Version 0.2 (accepted)

· · Academic Editor

Accept

Thank you for your revisions.

Congratulations and thank you for publishing with PeerJ.

Version 0.1 (original submission)

· · Academic Editor

Minor Revisions

Regarding the comment from R2 about providing the SQL schema:
I also had some questions about that. Does the repo at https://github.com/danforthcenter/plantcv contain this file? How was the .sql file in https://github.com/danforthcenter/plantcv-v2-paper generated? More generally, it was a bit unclear exactly how the paper repository coordinates with the main plantcv repository. Can you add some additional documentation to https://github.com/danforthcenter/plantcv-v2-paper to explain this? Lastly, I would recommend tagging the PlantCV repo commit that corresponds to the version discussed in the paper.

I enjoyed reading the article and look forward to the next steps!

Best wishes,
Ann

Reviewer 1 ·

Basic reporting

Nothing to add

Experimental design

The paper includes details of the listing of the available methods through PlantCV. This is fitting as the paper is about this new software.

The main impact of the paper would be enabling the potential users to leverage this software. In that regard, adding a few "how to" could be helpful. For example, what is the general guideline of which method to use for segmenting? And how to tune many parameters? How to create a series of steps to work for some common tasks? How to fix any errors from the algorithm? What is the expected speed of each method?

Validity of the findings

Nothing to add

Comments for the author

The paper is a good introduction to the PlantCV software. Overall the paper and proposed method seem to address much need of the field. The future steps are insightful and should further increase impact. Main comments are to maximize the utilization of the tool by answering typical struggle that non-technical users would face.

·

Basic reporting

Language used is clear throughout and the relevant phenotyping literature is well cited. One of the sections I am direct to comment on here is whether the results are relevant to the hypothesis proposed, however this is a methods/resource paper and does not include hypothesis driven research.

Experimental design

No comment.

Validity of the findings

No comment.

Comments for the author

Lines 52-54: The point about floral structures being different colors in different plants (and the need for fixable analysis approaches as a result) is a good one, but the specific example used opens up a big can of worms. The floral organs (ie flowers) of Camelina are yellow and the inflorescence/glumes of brachypodium are green. The floral organs of brachypodium (such as anthers) would also be yellow and since anthesis is often used as the milestone for "flowering" in grasses, it would often be the case that folks would be looking for yellow in photos of grass inflorescences. What about yellow Camelina flowers vs white arabidopsis flowers?

Line 85-86: I am afraid it wasn't clear what picture "The image of Arabidopsis thaliana" was in context here as there are several Arabidopsis images in different figures. Maybe include "used in Figure X or analysis Y" here. and for the wheat image listed a little later in this section.

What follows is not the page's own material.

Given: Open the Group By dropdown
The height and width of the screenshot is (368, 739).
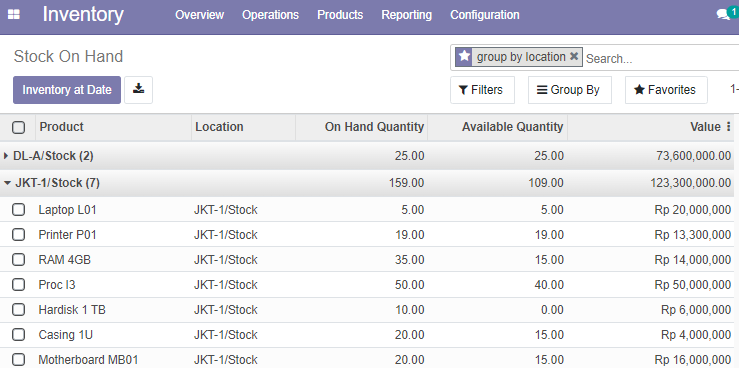Looking at the screenshot, I should tap(570, 90).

In the discussion of unit tests it is not clear if the development and maintence of unit tests is an expectation of contributors who write new modules for incorporation into Plant CV or of the core management team.

155-158: I would encourage the authors to include a copy of the SQLite database schema as it exists with the writing of this paper as a figure or supplementary figure. I assume the schema on github will continue to be updates at PlantCV matures, which may make the reference to github less relevant to the version of the software described in this manuscript. This could potentially replace the current Figure 1.

Page 16: Could the authors add one to two sentences on the circumstances where a researcher might want to trade a reduction in image detail for a reduction in image noise?

Page 19: "The ‘watershed_segmentation’ function can be used to estimate the number of leaves for certain plant architecture types and imaging platforms (Fig. 3)" It might be useful to add a little more detail on the characteristics of plant architectures where the watershed method is likely to work or likely to fail at this point.

Pages 23-24: If the Bayesian method provides approximately the same output as a theshold-based analysis, but the Bayesian method requires fewer total steps that is a clear advantage to the Bayesian method. However, it wasn't clear what the other advantage(s) were to the Bayesian method since the sentence describing that point starts with "An additional advantage to using the naive Bayes..." (Lines 421-423).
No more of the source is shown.